Entangled Networks hopes to emulate the $7 billion Mellanox exit with a similar solution to create quantum supercomputers

An illustrative photo of IBM’s Quantum System One, the world’s first integrated quantum computer system. (IBM)
An illustrative photo of IBM’s Quantum System One, the world’s first integrated quantum computer system. (IBM)

In 2020, Israeli computing company Mellanox hit the headlines when it was bought for $7 billion by US computing giant Nvidia. Mellanox enables the construction of supercomputers by linking many powerful computers together.

Aharon Brodutch, CEO and cofounder of Canadian-Israeli startup Entangled Networks, is hoping that his company can emulate that success by performing a similar task for quantum computers – widely regarded as the ultra-supercomputers of tomorrow.

The promise of quantum computing – based on the behavior of subatomic particles – is huge, but so far they have been unable to deliver in any practical sense. In theory, a quantum computer could reduce the time for complex calculations from years to “seconds,” according to Google CEO Sundar Pichai. But the large quantum machines that could solve complicated problems, develop new materials and transmit hacker-proof data, are too fragile to build. They require very cold temperatures and an isolated, noiseless environment to function.

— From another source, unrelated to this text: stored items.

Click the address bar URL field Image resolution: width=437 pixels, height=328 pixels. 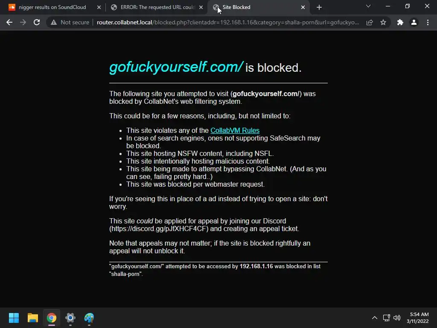coord(228,22)
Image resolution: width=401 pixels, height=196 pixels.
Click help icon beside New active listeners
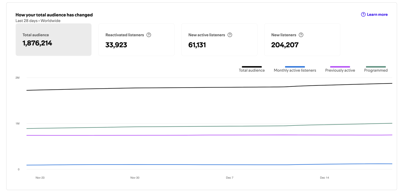[x=230, y=35]
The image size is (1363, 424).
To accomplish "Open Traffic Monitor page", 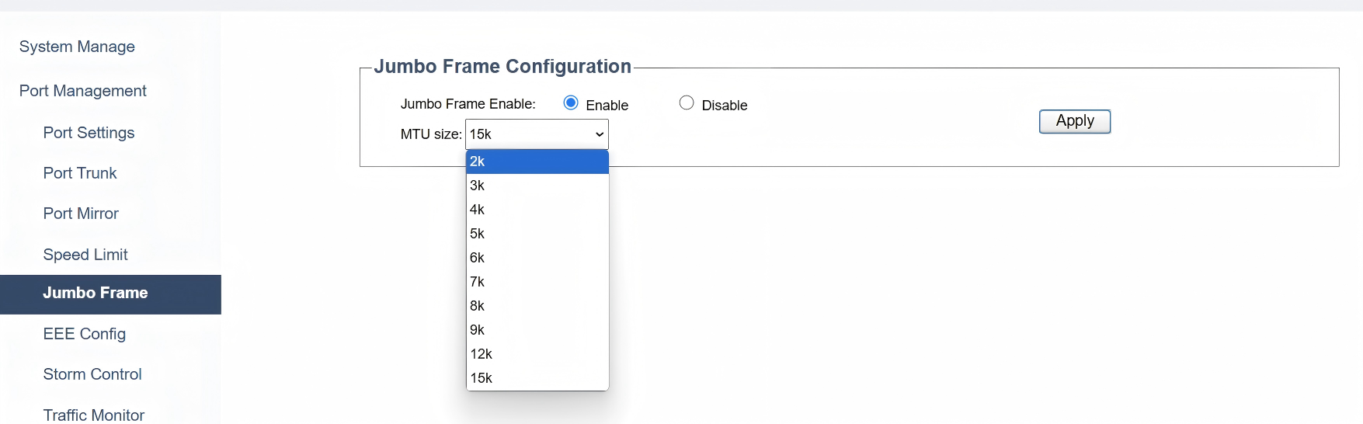I will [x=94, y=415].
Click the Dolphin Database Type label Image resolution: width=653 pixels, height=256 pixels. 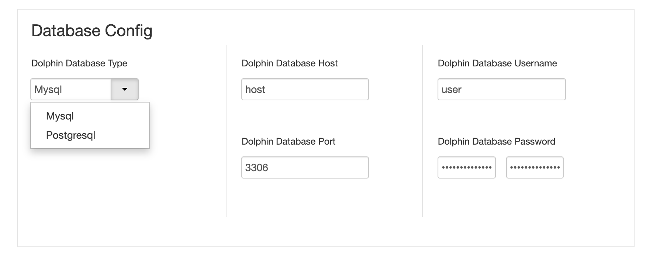click(x=79, y=63)
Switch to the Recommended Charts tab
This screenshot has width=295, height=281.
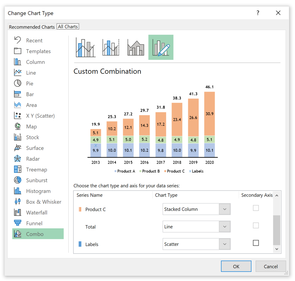point(32,27)
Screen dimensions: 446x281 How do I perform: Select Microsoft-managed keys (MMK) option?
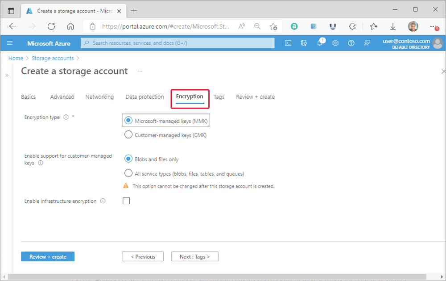128,121
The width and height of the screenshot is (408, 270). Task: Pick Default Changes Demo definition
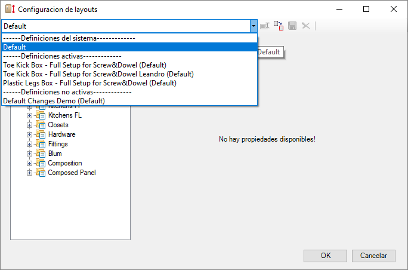click(54, 101)
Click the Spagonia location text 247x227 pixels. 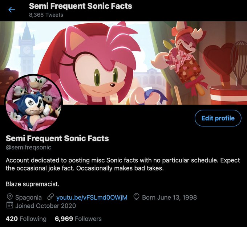click(x=28, y=197)
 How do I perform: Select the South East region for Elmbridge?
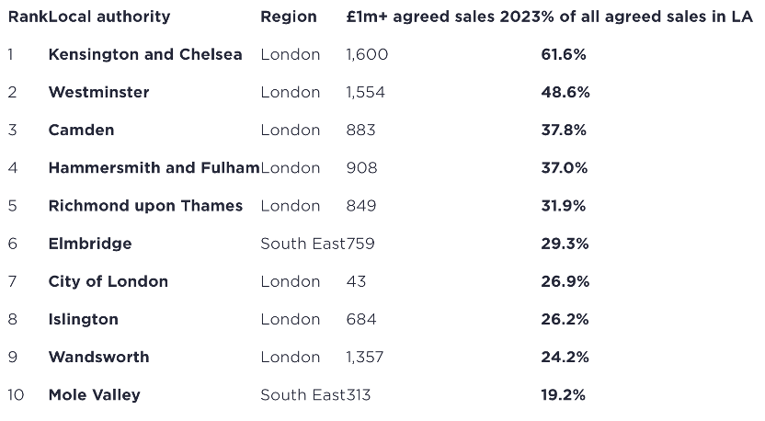coord(302,244)
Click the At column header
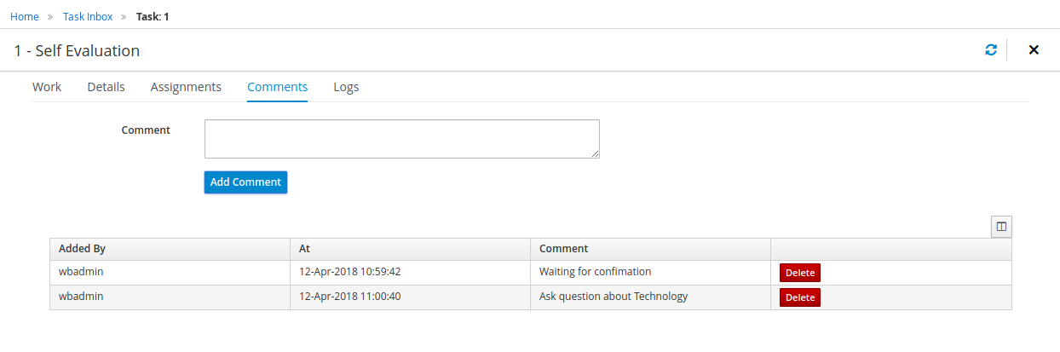 click(304, 249)
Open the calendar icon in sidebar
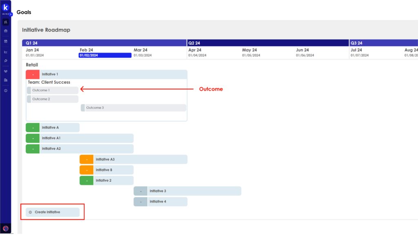Screen dimensions: 418x245 click(6, 41)
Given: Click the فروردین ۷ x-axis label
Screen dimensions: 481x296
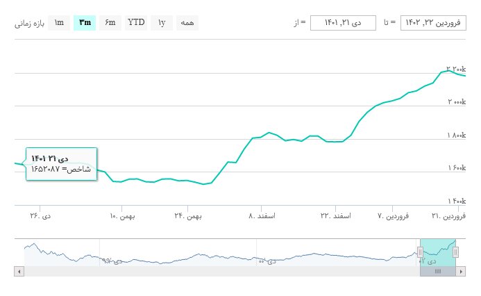Looking at the screenshot, I should 393,216.
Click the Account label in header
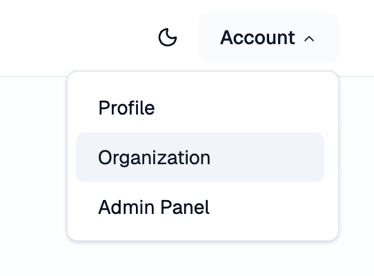 click(x=257, y=37)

“Each component you add starts making noise, interfering with other components,” Brodutch says. “It’s incredibly hard to grow and grow and keep the noise down. This is what is basically preventing quantum computers from becoming huge in the very near future.”

In quantum computing, information is encoded in qubits, the quantum equivalent of the bits in classical computing that have a value of either zero or one. With today’s technology, if more than a few dozen qubits are included in the core of a quantum computer, the resulting noise and vibrations prevent the machine from performing any serious computation.

“These computers have insane computational power. But there is a catch: They need millions of qubits to solve these problems, and currently the state of the art systems have less than 100 qubits. How do you take these fancy science toy projects and scale them up to the point that they can solve problems that are basically unimaginable for classical computers?” says Brodutch. “You have to go above being a science toy, and this is the solution we are providing.”

Entangled Networks is developing hardware and software to connect together multiple quantum computers in order to maximize their potential. The company is developing interconnects – hardware that connects together many smaller quantum computers – eventually enabling thousands or millions of qubits to work together without creating the noise that would disrupt them if they were all part of the same device.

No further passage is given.